# DATA ENTRIES
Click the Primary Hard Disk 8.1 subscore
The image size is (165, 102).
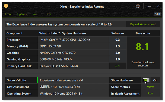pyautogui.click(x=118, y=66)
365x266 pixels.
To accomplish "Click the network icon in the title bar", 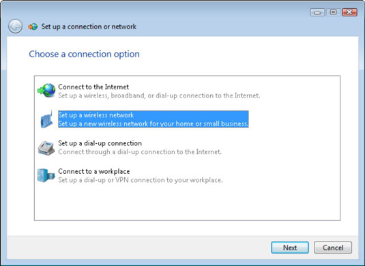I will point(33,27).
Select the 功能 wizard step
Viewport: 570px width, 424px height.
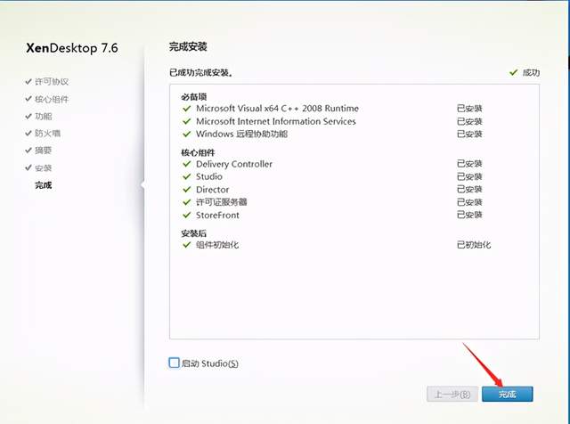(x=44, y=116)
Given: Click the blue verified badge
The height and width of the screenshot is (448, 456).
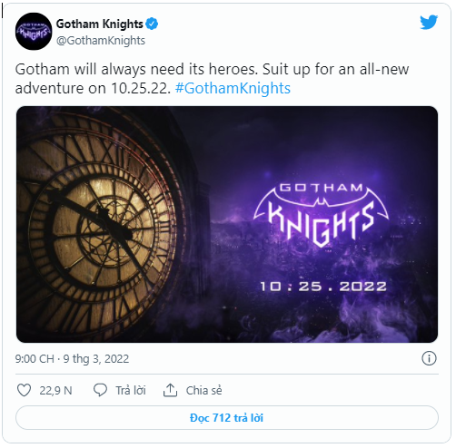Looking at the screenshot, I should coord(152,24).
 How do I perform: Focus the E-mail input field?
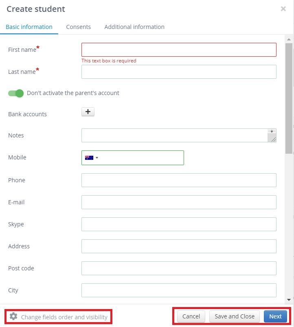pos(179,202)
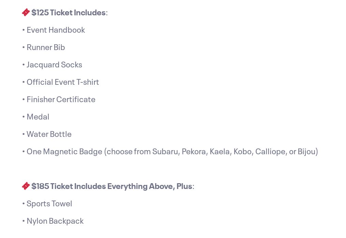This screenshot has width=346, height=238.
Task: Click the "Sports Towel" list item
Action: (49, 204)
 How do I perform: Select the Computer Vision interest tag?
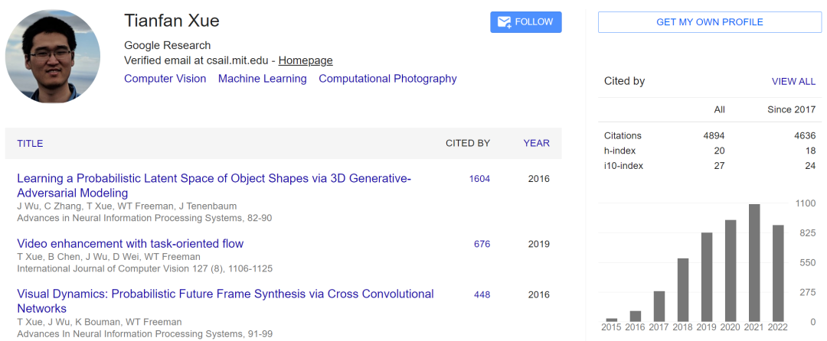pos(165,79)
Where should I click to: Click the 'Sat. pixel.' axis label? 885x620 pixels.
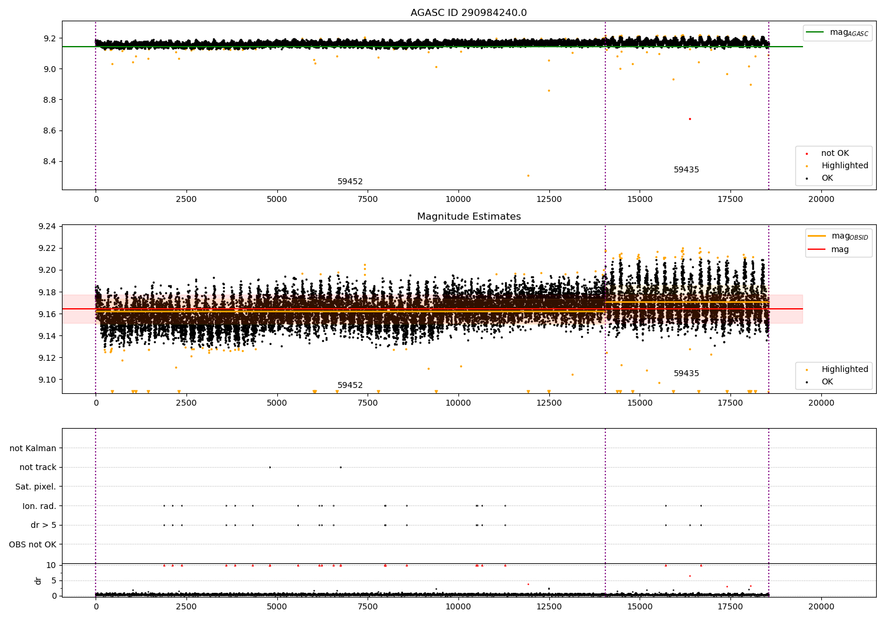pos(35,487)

# PROBLEM DESCRIPTION
Show each line of the records above that contains the string "Select", matching case exactly.

# FINISHED EXERCISE
Select the 功能 wizard step
 How do I perform: Select the Computer Vision interest tag?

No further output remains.